Beritaindonesia.co - Tak mau identitas keyakinannya tidak tertulis dalam KTP,
para Penghayat Kepercayaan menggugat ke Mahkamah Konstitusi (MK). Mereka
meminta agar identitas keyakinan mereka bisa ditulis di KTP.
"Penghayat itu sebenarnya agama. Ya karena pada
dasarnya istilah agama itu sendiri adalah berasal dari kata Bahasa Kawi. Jadi
asli frasa agama itu untuk sistem keyakinan yang ada di dalam negeri
sebetulnya, yang dari bumi Nusantara," kata anggota Majelis Luhur
Kepercayaan terhadap Tuhan Yang Maha Esa Indonesia (MLKI), Engkus Ruswana
sebagaimana dikutip dari website MK, Minggu (7/5/2017).
Hal di atas disampaikan dalam sidang pada 6 Desember 2016
lalu. Engkus menyatakan hal itu saat menjawab pertanyaan hakim konstitusi
Patrialis Akbar. Sebab Patrialis mencecar pemahaman agama dalam konsep
Penghayat Kepercayaan. Belakangan, Patrialis ditangkap KPK.
Pada dasarnya istilah agama itu sendiri adalah berasal dari
kata Bahasa Kawi.
Anggota MLKI, Engkus Ruswana
"Datang Hindu disebut agama Hindu, datang Kristen
disebut agama Kristen, datang Budha disebut agama Budha. Nah, si pemilik agama
ini sendiri tidak boleh mengaku agama, gitu," sambung Engkus.
Patrialis juga menanyakan apakah kitab orang Penghayat
Kepercayaan dan Rasul Penghayat Kepercayaan. Namun hal itu dijawab Engkus bahwa
sudut pandang pertanyaan itu adalah paradigma 'agama'.
"Nah, kemudian karena sudah diokupasi, diakui sebagai
milik agama yang dari luar, kemudian kriterianya jadi diubah. Harus ada kitab suci,
harus ada Rasul, harus ada... ya macam-macam yang itu. Kementerian Agama
sendiri juga sampai saat ini belum ada kriteria yang disebut agama apa, yang
bukan agama apa, tidak ada sampai sekarang.
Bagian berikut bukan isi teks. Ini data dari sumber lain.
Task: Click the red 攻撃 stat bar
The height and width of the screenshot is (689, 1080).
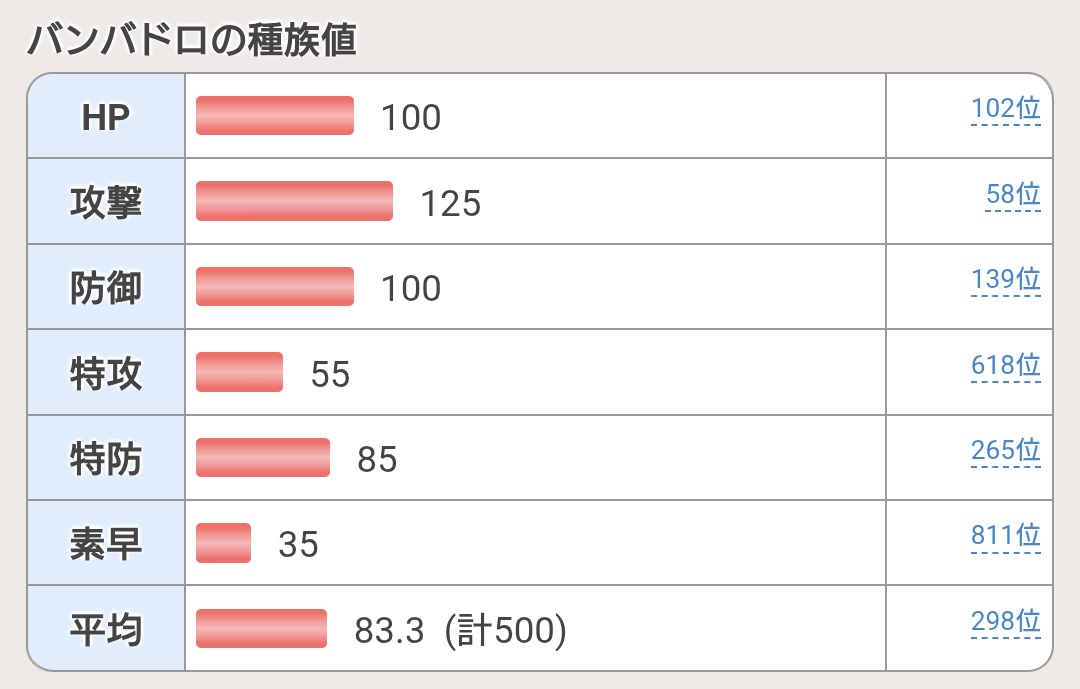Action: pos(294,201)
Nah itu, itu persoalannya,"
cetus Engkus.
Sidang gugatan itu atas permohonan Nggay Mehang Tana, Pagar
Demanra Sirait, Arnol Purba, dan Carlim. Mereka menggugat Pasal 61 Ayat 1 dan
Ayat 2 UU Administrasi Kependudukan ke MK. Pasal tersebut berbunyi:
Keterangan mengenai kolom agama sebagaimana dimaksud pada
ayat (1) bagi Penduduk yang agamanya belum diakui sebagai agama sesuai dengan
ketentuan Peraturan Perundang-undangan atau bagi penghayat kepercayaan tidak
diisi, tetapi tetap dilayani dan dicatat dalam database Kependudukan.
Dengan pasal di atas, maka Penghayat Kepercayaan tidak
tertulis dalam kolom agama di KTP. Dampaknya, para penggugat mengaku
mendapatkan diskriminasi dari negara.
Loading...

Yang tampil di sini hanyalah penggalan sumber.